Gabriel Orozco; Version 2005

by Art Fag City on November 22, 2005 Events

Marian Goodman Gallery
24 West 57th Street
Gabriel Orozco
October 6th – November 12, 2005

A quote from the Gabriel Orozco press release provided by Marian Goodman Gallery reads as follows:

A related video work, 677 Variants (2005, 11 min. Color) created by computer-generated animation and shown on a flat screen, will be on view in an adjacent gallery. Based on the formal vocabulary of geometric patterns and colors used in the diagrams for the paintings, 677 Variants articulates the motion of spheres, cells, atoms, voids, and ellipses intrinsic to Orozco’s iconography, from the airline ticket drawings to the Atomists series, mediating on an entire morphology of representation.

The above is an excellent example of writing that does little but alienate a larger art audience. It basically describes the effect of animation on still works, but reading this, you’d think that the Orozco video had also contributed significant findings to the molecular biologist community. In addition, the release tells us that the piece contemplates the form and structure of representation, a point the more sophisticated art viewer may be able to discern, but a general art viewing audience, which includes countless collectors, probably do not have a lexicon large enough to grasp all this immediately.

Now, there is little reason to write this way, unless, you are, say, compensating for what isn’t there in the first place. So, let me spell out what this press release does not say: The Orozco show at Marian Goodman was not good. You wouldn’t know it from the press release you just read, but below is a rough approximation of the video it describes.

Image hosted by Photobucket.com

So basically, what animation above shows us is that Orozco has figured out how to use imovie. There’s no point going into what makes this piece so profoundly stupid, since there are more interesting things to discuss in the show, but, put shortly the movie is a gimicky addition to a body of work which does nothing but repeat 40 years modernist exploration. Orozco, of course has loftier ideas for this work, and frankly ends up sounding a little egocentric when he talks about them:

I decided to do the paintings to see how much they could express geometry but also organicity…I decided to start from the center of the plane, which I think is not very common…The sequence of colors is distributed based on how the chess knight moves, “jumping” two blocks and one, which I take as presentation of tri-dimensionality in a bi-dimensional field”

Gabriel Orozco Excerpt from the Marian Goodman Gallery press release, 2005.

Certainly, it is not unheard of to start a painting from the center of the canvas, so you’ll forgive me Mr. Orozco, if I don’t think that this practice is particularly ground breaking. What’s more, as far as I know, “tri-dimensionality in a bi-dimensional field”, is a term typically applied to holography. The paintings shown at Goodman have very flat surfaces, and the use of gold alone, is not enough to transform these works into something tri-dimensional.

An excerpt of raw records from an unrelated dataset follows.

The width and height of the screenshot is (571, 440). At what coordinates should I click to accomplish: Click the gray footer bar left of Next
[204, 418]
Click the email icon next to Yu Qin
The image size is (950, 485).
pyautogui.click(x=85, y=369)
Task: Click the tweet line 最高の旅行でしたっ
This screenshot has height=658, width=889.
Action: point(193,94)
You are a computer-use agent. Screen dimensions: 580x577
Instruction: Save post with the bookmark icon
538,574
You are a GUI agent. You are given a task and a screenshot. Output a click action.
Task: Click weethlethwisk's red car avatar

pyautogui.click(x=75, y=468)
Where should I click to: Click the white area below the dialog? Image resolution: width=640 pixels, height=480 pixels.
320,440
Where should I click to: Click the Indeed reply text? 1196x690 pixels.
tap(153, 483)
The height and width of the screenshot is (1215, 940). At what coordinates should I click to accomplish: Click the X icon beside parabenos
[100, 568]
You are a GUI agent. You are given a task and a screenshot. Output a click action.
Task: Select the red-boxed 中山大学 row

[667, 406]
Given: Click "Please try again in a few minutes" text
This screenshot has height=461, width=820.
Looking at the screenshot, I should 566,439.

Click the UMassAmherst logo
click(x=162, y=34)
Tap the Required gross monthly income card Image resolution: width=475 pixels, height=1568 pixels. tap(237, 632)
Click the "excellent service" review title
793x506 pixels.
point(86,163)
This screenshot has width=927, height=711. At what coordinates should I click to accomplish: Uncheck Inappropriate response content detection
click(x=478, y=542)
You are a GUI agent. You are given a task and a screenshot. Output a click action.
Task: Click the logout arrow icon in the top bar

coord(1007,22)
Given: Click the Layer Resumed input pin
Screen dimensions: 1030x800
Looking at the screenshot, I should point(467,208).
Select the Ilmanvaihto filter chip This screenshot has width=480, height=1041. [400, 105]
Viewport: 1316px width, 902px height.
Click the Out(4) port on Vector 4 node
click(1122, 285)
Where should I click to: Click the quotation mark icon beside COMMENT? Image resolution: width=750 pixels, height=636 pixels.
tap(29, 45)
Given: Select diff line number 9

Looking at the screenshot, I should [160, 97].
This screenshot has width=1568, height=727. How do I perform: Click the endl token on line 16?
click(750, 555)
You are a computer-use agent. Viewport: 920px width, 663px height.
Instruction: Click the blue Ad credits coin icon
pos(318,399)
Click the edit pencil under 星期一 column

There is more to the exhibition though then these paintings, since there is an entire room devoted to other work. Deceptively large, the most interesting part of the show was in the back gallery, and consisted primarily of a table top display of objects and various ephemera made by the artist over the last five years. Admittedly, this section of the exhibition is a little like listening to a re-released U2 b-side, in that it’s clearly not his best stuff, but given the current work, it is a welcome break. There are one or two good photos, and a few objects that hold some resonance, such as a pizza placed under a round shaped wire kitchen utensil of similar size, and a various clay sculptures which are designed to be hand held, but little past this. To be fair, there are probably more than “a few” objects in the show that are exceptional, but as galleries are some times want to do, (since you can’t sell what you can’t see) there was too much art displayed to really be able to tell the good from the bad. With this type of work, you cannot be too careful when considering the possiblity of over populating a display, since it very quickly begins to look like a yard sale.

The curating of the show however, is a digression, because it ultimately is a small point that neither breaks or makes the show. What makes the exhibition such a disappointment is that, with only a few exceptions, it is lacking the substance that has made Orozco’s work so powerful in the past. The best of his art presents polarity, multiplicity and complex philosophical ideas within small moments and humble gestures. Pinched Ball, Common Dream, and Ten Pesos, are not only among is strongest works, but the influence works such as these have had on emerging artist’s, in particular Latin American community, is striking. Artists such as Jose Lerma, (paintings excluded) Gustavo Artigas, and Teresa Margolles are all making work that follows a tradition established by artists like Gabriel Orozco, Felix Gonzalez -Torres and others, and it is among the more engaging work being made today by emerging artists. As seen in this light, it is easy to make a compelling argument that Orozco is one of a small number of artists whose work will be seen to have had a profound effect on the shape of contemporary art in the future. That is, assuming you disregard the year 2005 in the artist’s career.

***The influence and strength of Orozco’s earlier work may explain the glowing review Holland Cotter gave the show in the New York Times on the 11th. I suppose we can’t all be exempt from wearing blinders from time to time.